Exercise ->
Transcribe the records in their entirety, exactly as given.

(Entries provided)

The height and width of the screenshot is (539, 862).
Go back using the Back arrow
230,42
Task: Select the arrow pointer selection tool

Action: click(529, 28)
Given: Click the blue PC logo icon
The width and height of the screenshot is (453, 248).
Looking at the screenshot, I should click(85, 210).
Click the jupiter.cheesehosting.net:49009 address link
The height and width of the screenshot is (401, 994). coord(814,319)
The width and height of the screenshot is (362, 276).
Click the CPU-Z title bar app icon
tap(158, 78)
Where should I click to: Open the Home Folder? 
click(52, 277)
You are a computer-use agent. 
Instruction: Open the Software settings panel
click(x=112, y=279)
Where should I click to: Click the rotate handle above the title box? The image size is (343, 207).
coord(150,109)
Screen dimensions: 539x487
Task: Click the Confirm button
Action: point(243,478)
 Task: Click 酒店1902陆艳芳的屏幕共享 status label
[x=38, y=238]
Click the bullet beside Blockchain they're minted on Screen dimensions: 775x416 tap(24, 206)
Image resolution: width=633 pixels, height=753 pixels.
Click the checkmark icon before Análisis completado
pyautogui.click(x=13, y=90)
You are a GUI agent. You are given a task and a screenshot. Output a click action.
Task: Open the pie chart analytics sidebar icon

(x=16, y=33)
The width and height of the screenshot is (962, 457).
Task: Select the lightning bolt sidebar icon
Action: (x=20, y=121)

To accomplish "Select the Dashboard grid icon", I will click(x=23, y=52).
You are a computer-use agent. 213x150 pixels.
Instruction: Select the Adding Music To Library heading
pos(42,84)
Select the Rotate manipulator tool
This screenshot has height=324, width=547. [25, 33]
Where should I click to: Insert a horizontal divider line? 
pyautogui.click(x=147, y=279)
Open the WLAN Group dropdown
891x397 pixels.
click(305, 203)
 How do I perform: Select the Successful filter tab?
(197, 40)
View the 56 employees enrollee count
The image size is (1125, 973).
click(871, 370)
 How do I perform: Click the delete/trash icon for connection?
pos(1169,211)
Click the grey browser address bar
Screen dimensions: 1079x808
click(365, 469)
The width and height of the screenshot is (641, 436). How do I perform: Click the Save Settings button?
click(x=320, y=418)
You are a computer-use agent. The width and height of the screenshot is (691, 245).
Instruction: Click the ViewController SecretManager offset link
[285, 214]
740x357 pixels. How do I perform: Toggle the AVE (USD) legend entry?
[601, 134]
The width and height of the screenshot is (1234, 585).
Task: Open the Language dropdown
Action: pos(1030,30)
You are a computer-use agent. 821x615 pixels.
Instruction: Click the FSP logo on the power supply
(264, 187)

(End Entries provided)

Solution for this task ->
The height and width of the screenshot is (539, 862).
Go back using the Back arrow
230,42
Task: Select the arrow pointer selection tool

Action: click(529, 28)
Given: Click the blue PC logo icon
The width and height of the screenshot is (453, 248).
Looking at the screenshot, I should click(85, 210).
Click the jupiter.cheesehosting.net:49009 address link
The height and width of the screenshot is (401, 994). coord(814,319)
The width and height of the screenshot is (362, 276).
Click the CPU-Z title bar app icon
tap(158, 78)
Where should I click to: Open the Home Folder? 
click(52, 277)
You are a computer-use agent. 
Instruction: Open the Software settings panel
click(x=112, y=279)
Where should I click to: Click the rotate handle above the title box? The image size is (343, 207).
coord(150,109)
Screen dimensions: 539x487
Task: Click the Confirm button
Action: point(243,478)
 Task: Click 酒店1902陆艳芳的屏幕共享 status label
[x=38, y=238]
Click the bullet beside Blockchain they're minted on Screen dimensions: 775x416 tap(24, 206)
Image resolution: width=633 pixels, height=753 pixels.
Click the checkmark icon before Análisis completado
pyautogui.click(x=13, y=90)
You are a GUI agent. You are given a task and a screenshot. Output a click action.
Task: Open the pie chart analytics sidebar icon

(x=16, y=33)
The width and height of the screenshot is (962, 457).
Task: Select the lightning bolt sidebar icon
Action: (x=20, y=121)

To accomplish "Select the Dashboard grid icon", I will click(x=23, y=52).
You are a computer-use agent. 213x150 pixels.
Instruction: Select the Adding Music To Library heading
pos(42,84)
Select the Rotate manipulator tool
This screenshot has height=324, width=547. [25, 33]
Where should I click to: Insert a horizontal divider line? 
pyautogui.click(x=147, y=279)
Open the WLAN Group dropdown
891x397 pixels.
click(305, 203)
 How do I perform: Select the Successful filter tab?
(197, 40)
View the 56 employees enrollee count
The image size is (1125, 973).
click(871, 370)
 How do I perform: Click the delete/trash icon for connection?
pos(1169,211)
Click the grey browser address bar
Screen dimensions: 1079x808
click(365, 469)
The width and height of the screenshot is (641, 436). How do I perform: Click the Save Settings button?
click(x=320, y=418)
You are a computer-use agent. The width and height of the screenshot is (691, 245).
Instruction: Click the ViewController SecretManager offset link
[285, 214]
740x357 pixels. How do I perform: Toggle the AVE (USD) legend entry?
[601, 134]
The width and height of the screenshot is (1234, 585).
Task: Open the Language dropdown
Action: pos(1030,30)
You are a computer-use agent. 821x615 pixels.
Instruction: Click the FSP logo on the power supply
(264, 187)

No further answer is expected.